There is a mathematical quantity which allows us to measure how close a fact comes to revealing somebody's identity uniquely. That quantity is called entropy, and it's often measured in bits. Intuitively you can think of entropy being generalization of the number of different possibilities there are for a random variable: if there are two possibilities, there is 1 bit of entropy; if there are four possibilities, there are 2 bits of entropy, etc. Adding one more bit of entropy doubles the number of possibilities.
Because there are around 7 billion humans on the planet, the identity of a random, unknown person contains just under 33 bits of entropy (two to the power of 33 is 8 billion). When we learn a new fact about a person, that fact reduces the entropy of their identity by a certain amount.
I’m surprised I’ve never come across this article before now. It does a really great job explaining the concept of entropy and the mathematics of how websites and entities can unravel your identity online even when you try to cover your tracks as much as possible. This is a highly suggested read for all Internet users, whether you’re concerned about privacy or not, because it explains some very core concepts in easily understood language. And maybe after having read it, you will start to become a little more concerned about your privacy and what implications it has for your security.
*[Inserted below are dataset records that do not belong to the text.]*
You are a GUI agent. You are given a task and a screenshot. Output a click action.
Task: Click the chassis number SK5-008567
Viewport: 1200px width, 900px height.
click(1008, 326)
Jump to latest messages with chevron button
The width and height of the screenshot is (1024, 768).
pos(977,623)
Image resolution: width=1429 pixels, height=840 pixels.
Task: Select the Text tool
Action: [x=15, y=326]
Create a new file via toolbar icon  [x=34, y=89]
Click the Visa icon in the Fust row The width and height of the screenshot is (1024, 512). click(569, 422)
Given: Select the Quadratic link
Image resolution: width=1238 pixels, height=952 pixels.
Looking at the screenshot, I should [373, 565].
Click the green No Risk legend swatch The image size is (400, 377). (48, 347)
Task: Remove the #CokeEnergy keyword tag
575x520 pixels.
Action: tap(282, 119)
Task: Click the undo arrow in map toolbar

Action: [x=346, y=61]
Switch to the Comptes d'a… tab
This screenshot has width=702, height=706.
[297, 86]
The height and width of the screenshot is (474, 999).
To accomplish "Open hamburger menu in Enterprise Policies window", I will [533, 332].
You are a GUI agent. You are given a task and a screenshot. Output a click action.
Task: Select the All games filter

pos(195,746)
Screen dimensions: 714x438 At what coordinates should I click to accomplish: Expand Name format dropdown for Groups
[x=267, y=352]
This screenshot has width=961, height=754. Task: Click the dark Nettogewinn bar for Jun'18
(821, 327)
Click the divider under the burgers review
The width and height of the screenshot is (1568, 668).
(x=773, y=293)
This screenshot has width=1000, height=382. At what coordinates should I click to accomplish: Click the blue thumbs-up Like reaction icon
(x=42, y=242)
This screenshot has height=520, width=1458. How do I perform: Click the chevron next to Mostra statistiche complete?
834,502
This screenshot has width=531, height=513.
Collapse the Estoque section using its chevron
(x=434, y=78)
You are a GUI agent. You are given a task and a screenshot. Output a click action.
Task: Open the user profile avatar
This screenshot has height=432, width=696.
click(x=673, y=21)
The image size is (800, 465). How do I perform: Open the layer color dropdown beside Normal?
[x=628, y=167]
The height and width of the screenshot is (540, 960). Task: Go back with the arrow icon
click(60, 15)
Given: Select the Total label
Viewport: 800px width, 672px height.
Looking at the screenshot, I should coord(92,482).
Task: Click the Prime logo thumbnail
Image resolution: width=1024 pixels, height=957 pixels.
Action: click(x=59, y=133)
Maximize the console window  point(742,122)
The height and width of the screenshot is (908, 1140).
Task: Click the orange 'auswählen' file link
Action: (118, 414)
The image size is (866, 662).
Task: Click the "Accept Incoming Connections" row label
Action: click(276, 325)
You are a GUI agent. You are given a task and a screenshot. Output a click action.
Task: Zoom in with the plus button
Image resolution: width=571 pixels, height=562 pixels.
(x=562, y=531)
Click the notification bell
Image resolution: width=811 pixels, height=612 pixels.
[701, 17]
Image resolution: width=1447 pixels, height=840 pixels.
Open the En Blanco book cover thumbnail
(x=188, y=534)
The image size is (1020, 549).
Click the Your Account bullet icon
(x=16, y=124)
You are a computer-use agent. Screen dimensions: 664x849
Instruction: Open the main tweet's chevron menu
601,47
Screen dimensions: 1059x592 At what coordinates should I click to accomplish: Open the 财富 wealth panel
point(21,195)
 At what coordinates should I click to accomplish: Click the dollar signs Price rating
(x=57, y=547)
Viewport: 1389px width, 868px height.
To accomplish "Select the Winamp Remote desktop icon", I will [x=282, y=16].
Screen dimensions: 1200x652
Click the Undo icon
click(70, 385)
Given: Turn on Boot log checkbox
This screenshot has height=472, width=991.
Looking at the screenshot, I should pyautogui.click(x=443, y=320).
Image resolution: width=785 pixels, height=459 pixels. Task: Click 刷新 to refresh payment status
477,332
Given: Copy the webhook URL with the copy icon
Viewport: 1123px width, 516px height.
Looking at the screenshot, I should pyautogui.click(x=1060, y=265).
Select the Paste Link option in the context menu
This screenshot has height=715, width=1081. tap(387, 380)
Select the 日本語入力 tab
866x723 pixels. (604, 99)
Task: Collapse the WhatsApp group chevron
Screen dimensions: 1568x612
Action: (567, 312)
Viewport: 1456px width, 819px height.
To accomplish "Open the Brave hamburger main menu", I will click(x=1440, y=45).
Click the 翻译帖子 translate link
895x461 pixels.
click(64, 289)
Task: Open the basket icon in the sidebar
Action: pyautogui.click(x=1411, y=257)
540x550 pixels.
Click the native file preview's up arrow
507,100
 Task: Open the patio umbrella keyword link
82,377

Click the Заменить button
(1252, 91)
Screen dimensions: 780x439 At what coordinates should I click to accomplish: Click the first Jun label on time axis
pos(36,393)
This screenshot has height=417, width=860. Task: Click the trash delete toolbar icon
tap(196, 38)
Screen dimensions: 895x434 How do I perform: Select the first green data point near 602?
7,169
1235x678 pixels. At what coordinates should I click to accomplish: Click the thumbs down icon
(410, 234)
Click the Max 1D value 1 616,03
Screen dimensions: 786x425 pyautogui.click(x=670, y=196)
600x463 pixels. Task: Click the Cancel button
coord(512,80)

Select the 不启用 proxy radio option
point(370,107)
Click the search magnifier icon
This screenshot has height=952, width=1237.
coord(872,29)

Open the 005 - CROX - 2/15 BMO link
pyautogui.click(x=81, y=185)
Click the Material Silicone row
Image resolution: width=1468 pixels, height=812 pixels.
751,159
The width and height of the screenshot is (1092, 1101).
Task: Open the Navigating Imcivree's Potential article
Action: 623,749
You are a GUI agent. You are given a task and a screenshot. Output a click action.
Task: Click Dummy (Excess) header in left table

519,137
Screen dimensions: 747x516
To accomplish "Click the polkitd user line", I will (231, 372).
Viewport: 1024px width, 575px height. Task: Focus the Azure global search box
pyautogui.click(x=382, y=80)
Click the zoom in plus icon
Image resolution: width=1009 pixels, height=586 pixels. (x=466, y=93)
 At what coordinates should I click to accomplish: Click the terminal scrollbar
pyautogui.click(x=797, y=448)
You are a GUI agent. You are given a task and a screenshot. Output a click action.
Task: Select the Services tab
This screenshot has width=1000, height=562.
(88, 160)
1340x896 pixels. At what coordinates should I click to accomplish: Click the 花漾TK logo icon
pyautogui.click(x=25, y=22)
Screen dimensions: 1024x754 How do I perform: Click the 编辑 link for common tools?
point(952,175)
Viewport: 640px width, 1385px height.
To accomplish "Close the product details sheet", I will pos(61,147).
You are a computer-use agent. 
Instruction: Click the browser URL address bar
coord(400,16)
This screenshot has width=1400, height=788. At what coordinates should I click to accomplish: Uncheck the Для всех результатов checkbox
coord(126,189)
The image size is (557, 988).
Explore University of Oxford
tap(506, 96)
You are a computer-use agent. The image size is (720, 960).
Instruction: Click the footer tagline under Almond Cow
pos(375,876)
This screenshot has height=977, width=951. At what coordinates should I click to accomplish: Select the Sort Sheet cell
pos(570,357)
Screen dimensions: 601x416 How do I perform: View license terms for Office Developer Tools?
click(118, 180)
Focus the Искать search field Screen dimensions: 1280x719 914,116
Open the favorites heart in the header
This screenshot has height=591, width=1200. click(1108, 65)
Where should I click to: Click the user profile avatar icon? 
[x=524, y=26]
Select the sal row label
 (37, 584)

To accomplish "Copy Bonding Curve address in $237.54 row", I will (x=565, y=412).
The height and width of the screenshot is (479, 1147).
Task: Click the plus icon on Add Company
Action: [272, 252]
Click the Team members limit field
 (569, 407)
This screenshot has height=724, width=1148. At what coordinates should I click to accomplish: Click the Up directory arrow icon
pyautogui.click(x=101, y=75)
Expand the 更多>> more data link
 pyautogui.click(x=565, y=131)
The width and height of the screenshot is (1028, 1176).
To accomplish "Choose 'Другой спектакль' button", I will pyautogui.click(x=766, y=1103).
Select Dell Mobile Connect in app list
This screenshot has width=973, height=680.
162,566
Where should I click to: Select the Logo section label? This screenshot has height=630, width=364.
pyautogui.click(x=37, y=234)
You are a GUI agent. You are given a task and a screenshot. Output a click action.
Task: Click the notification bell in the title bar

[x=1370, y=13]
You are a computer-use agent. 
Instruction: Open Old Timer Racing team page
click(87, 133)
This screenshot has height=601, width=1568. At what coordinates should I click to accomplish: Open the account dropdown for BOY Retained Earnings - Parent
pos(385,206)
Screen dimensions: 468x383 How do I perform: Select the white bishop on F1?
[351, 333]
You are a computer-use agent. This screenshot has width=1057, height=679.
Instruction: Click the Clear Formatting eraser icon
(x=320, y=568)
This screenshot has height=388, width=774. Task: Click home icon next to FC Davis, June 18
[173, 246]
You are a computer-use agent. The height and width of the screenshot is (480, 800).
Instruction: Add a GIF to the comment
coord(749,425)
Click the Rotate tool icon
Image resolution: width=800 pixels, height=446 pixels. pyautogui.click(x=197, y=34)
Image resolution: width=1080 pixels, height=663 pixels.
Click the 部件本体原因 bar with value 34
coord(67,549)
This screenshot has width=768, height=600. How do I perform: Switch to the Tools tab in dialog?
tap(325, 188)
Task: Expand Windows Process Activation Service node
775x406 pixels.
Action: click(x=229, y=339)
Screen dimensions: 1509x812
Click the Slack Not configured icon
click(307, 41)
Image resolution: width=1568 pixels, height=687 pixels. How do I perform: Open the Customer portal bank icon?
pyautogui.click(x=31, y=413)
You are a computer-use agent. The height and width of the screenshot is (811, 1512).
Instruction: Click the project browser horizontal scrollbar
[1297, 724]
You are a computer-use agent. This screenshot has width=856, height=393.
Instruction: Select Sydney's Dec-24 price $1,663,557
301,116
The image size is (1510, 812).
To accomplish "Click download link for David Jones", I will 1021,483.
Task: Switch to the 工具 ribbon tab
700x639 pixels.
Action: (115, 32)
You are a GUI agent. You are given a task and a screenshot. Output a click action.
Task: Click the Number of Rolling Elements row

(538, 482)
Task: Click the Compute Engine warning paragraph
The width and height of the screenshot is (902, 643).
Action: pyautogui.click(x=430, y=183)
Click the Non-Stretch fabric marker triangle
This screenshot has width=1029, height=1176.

This article goes hand-in-hand with an excellent web tool, also from the Electronic Frontier Foundation, called Panopticlick. It uses the principles in the Information Theory article to fingerprint your browser and tell you just how identifiable you are on the internet. Websites and entities can track you even if you disable cookies, even if you’re on Incognito mode, even if you’re trying to cover your tracks. Go ahead, click the link and run the test.
Got your results? What did yours say? Mine says:
My fingerprint appears to be unique from over 5+ million fingerprint tests run thus far. So a website, given a sample size of 5 million users, has an extremely high likelihood of being able to fingerprint me specifically and explicitly. They don’t necessarily need to know who I am - that is, they don’t need to look at my fingerprint and say, “This is Jeff Cho”. All they need to be able to do is track my fingerprint across the web. What I look at on Amazon, what flights I search for, what I bring up when I drop into Incognito/Privacy Mode, what ads I respond to. What source IPs I access the web from. What VPNs I tunnel through.
This is just the information that any website can glean from just your browser. I displayed 22 bits out of the estimated 33 bits required to uniquely identify a person on average, just from my browser, unseen and unknown. Pair that with additional bits of entropy by my network usage, patterns, and other such data that leaks out from regular use and you’ve got the capability to build a pretty cohesive unique digital identity.